04 – Georg Wilhelm Friedrich Hegel (1770-1831), showed that all of existence was ultimately knowable and that consciousness is achieved as the result of individuation, whereby a conscious being encounters another of the same and through this encounter achieves self-consciousness, hence explaining why there needs to be a multiplicity of conscious entities in the universe. Hegel developed his dialectic, based on the ideas of Heraclitus, that all things that exist summon into existence their perfect opposite. The resultant struggle of these opposites results in a synthesis of the two, which, in turn, becomes something new that summons its opposite into existence causing another struggle which is resolved by a synthesis which becomes a new thing etc. This dialetical progression culminates in Hegel’s Absolute, the synthesis of all syntheses, the end point of the universe.
03 – Plato (428 BC-348 BC), essentially completed western philosophy by summarising the ideas of the great philosophers who preceeded him. Making use of the Socratic method, Plato ingeniously created a synthesis of all philosophical ideas into a complete whole, and, in his Republic, revealed the structure of the perfect human society based on these principles. Plato established the primacy of mind over matter in his theory of forms and realised that man was on a sacred quest to come into union with the perfection of the forms, and could achieve this through philosophy, ie through reason and intellect.
02 – Pythagoras Of Samos (570 BC-495 BC), concluded that the universe was entirely mathematical in nature, was made from mathematics and could be thoroughly and completely explained by mathematics. Pythagoras found mathematical relations in everything he studied and set out to formally explain the universe purely in terms of mathematics. He founded a society of supreme intellectuals to share ideas and knowledge in the quest for ultimate knowledge and divinity. Nearly every one of his ideas found its way into the philosophy of Plato.

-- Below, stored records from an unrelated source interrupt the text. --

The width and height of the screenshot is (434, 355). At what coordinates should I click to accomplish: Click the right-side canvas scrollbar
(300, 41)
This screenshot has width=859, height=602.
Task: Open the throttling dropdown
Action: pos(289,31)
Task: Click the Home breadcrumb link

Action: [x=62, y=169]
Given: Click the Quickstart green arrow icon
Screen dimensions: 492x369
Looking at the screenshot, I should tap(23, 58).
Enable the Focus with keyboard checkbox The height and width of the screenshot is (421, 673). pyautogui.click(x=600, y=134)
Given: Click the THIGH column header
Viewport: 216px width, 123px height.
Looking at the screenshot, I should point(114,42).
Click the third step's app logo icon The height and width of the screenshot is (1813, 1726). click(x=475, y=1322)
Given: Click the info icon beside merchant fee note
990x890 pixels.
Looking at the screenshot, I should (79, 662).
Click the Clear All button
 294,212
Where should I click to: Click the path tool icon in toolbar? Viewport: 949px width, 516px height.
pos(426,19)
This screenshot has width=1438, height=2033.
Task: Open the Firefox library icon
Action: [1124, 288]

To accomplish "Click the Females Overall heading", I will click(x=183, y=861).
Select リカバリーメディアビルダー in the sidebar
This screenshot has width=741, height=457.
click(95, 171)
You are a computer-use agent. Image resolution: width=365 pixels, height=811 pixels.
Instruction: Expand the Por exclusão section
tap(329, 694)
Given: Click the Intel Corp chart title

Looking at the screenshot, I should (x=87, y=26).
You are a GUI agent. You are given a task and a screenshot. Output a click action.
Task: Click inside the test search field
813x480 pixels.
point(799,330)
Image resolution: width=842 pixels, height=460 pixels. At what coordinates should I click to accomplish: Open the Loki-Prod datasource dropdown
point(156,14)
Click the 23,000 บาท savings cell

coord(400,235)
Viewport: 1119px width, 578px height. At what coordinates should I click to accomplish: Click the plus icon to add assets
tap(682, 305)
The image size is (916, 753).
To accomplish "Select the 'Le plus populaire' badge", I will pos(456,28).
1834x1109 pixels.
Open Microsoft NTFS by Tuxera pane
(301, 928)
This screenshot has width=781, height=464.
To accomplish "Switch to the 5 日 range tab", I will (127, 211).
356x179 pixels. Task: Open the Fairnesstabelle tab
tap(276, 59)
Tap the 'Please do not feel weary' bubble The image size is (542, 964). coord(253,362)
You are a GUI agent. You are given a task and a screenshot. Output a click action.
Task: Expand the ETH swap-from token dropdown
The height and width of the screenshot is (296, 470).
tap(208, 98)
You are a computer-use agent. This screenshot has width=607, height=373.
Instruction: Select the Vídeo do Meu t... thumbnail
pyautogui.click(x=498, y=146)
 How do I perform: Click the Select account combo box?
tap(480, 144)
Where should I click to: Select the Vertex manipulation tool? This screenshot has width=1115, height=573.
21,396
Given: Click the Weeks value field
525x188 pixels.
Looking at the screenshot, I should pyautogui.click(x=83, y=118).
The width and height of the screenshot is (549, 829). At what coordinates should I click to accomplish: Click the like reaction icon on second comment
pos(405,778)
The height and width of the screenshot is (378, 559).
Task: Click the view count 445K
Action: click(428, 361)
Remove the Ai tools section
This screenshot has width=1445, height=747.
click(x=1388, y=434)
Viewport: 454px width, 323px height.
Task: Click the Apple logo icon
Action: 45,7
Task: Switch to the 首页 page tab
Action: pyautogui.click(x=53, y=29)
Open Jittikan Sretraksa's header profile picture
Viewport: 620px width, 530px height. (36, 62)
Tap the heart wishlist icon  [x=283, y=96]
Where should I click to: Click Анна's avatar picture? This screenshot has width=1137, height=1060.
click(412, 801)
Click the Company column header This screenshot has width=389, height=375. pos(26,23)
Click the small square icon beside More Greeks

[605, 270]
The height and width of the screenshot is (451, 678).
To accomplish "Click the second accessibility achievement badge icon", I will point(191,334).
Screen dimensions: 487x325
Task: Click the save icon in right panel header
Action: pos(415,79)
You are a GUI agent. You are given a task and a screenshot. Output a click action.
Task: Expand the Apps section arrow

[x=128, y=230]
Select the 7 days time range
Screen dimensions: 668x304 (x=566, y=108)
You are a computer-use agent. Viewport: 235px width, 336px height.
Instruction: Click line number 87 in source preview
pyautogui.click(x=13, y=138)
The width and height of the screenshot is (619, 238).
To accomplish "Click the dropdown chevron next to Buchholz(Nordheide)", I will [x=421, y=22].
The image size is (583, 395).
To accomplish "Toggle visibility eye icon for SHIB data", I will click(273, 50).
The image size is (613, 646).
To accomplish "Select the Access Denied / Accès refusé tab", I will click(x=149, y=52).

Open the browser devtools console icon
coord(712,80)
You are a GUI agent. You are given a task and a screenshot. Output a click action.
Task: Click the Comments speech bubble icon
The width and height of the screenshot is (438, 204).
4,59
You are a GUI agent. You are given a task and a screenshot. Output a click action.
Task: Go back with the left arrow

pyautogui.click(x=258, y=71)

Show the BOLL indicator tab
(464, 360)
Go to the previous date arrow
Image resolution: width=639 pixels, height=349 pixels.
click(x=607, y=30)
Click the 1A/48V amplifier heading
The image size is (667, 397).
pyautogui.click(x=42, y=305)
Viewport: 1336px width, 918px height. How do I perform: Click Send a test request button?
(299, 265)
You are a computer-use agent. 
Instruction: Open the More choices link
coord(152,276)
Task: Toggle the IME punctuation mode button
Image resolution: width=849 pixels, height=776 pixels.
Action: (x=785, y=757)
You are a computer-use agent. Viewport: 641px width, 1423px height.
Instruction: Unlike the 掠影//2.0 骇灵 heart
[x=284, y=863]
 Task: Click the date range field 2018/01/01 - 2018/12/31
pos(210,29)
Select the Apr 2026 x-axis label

01 – Gottfried Wilhelm Leibniz (1646-1716), completed the task of Pythagoras to explain the universe mathematically. Using astonishing levels of intelligence, Leibniz used pure mathematical logic and reason to thoroughly and completely explain the universe starting from a single principle, the principle of sufficient reason, which states that there must be a sufficient reason why something exists in the way it does rather than in any other way. Working logically from this single premise, Leibniz literally explained everything. The universe is made from an infinite number of dimensionless points, called monads, each of which contains all of the information of the universe within them, ie all of the mathematical laws of the universe. Each of these monads contains mathematical energy from which matter arises, obeying the laws of mathematics as it evolves from potential to actualisation. The monads are revealed to be basic units of the mental domain of existence and the transformation of their energy content is where the material universe comes from. Mind and matter are explained, the existence of souls and God is proved conclusively and the success of man’s quest to become God is guaranteed. Leibniz literally possessed all of the knowledge that was available to him at the time and used it, along with his staggering intelligence and reason, to provide humanity with its greatest gift, the complete explanation of everything.